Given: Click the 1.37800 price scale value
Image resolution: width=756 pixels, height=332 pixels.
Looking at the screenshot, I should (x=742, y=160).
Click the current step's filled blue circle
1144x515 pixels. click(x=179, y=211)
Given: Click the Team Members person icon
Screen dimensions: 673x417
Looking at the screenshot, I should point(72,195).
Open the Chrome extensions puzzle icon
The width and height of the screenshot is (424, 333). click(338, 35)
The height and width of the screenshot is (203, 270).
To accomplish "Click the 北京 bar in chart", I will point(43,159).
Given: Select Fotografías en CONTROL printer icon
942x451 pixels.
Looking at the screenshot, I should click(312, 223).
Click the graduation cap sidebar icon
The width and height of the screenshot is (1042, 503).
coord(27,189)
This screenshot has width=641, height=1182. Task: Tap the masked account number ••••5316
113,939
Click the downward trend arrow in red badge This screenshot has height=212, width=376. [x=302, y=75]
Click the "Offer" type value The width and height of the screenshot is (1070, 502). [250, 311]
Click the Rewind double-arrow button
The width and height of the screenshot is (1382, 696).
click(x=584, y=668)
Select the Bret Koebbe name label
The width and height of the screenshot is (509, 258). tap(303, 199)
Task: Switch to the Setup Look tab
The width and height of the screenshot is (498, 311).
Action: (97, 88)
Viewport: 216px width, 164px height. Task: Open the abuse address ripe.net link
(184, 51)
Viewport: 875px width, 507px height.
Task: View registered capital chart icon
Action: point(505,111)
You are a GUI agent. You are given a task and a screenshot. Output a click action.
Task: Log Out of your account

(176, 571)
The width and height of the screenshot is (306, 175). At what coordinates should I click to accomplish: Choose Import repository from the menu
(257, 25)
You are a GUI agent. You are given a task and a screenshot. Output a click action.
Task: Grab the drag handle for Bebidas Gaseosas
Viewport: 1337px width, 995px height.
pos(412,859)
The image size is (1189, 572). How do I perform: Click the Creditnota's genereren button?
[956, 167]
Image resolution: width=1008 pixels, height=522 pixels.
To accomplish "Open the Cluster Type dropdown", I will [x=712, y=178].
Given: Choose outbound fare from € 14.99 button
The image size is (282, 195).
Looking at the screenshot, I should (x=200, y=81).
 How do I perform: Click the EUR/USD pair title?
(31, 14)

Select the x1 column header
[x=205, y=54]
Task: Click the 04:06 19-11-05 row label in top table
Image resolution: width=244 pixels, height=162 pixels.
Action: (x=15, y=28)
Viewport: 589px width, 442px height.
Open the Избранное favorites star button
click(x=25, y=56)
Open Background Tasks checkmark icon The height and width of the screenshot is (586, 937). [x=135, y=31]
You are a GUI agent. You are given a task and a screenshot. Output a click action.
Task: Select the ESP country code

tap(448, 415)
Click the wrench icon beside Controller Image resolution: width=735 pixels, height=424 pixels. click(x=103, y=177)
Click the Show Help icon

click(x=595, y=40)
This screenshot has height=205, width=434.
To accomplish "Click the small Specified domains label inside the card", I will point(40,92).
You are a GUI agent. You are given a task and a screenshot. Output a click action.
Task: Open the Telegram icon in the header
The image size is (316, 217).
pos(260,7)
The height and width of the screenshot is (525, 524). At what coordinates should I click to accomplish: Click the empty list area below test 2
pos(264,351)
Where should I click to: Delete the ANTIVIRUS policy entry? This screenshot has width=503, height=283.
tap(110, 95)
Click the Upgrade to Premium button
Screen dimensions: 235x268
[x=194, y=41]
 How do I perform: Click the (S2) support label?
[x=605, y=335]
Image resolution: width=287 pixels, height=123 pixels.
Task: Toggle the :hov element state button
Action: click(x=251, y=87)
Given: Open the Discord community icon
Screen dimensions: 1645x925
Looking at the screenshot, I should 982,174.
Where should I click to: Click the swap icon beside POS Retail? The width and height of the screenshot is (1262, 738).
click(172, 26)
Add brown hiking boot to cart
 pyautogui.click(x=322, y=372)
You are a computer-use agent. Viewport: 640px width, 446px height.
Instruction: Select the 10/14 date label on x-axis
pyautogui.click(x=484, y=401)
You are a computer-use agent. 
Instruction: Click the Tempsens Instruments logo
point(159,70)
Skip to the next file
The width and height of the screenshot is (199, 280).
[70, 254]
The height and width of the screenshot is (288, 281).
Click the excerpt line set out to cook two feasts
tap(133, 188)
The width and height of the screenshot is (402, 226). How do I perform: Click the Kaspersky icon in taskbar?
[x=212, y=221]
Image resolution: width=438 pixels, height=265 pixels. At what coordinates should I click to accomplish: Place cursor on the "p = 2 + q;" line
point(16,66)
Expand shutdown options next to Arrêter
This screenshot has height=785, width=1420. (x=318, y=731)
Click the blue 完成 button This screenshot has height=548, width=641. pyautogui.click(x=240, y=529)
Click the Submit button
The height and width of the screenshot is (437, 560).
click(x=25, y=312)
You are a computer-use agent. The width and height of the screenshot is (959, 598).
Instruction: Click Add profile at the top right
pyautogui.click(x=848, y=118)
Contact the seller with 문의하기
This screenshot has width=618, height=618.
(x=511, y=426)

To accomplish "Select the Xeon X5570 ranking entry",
━━━━━━━━
▶ [WHAT TO PRODUCE] The exact lines of the material above starting at the one that contains "Screen dimensions: 235x268" and ending at the one that contains "The height and width of the screenshot is (288, 281)." are what to retype; leave out everything else.

▶ [RESPONSE TO THE TASK]
Screen dimensions: 235x268
[x=194, y=41]
 How do I perform: Click the (S2) support label?
[x=605, y=335]
Image resolution: width=287 pixels, height=123 pixels.
Task: Toggle the :hov element state button
Action: click(x=251, y=87)
Given: Open the Discord community icon
Screen dimensions: 1645x925
Looking at the screenshot, I should 982,174.
Where should I click to: Click the swap icon beside POS Retail? The width and height of the screenshot is (1262, 738).
click(172, 26)
Add brown hiking boot to cart
 pyautogui.click(x=322, y=372)
You are a computer-use agent. Viewport: 640px width, 446px height.
Instruction: Select the 10/14 date label on x-axis
pyautogui.click(x=484, y=401)
You are a computer-use agent. 
Instruction: Click the Tempsens Instruments logo
point(159,70)
Skip to the next file
The width and height of the screenshot is (199, 280).
[70, 254]
The height and width of the screenshot is (288, 281).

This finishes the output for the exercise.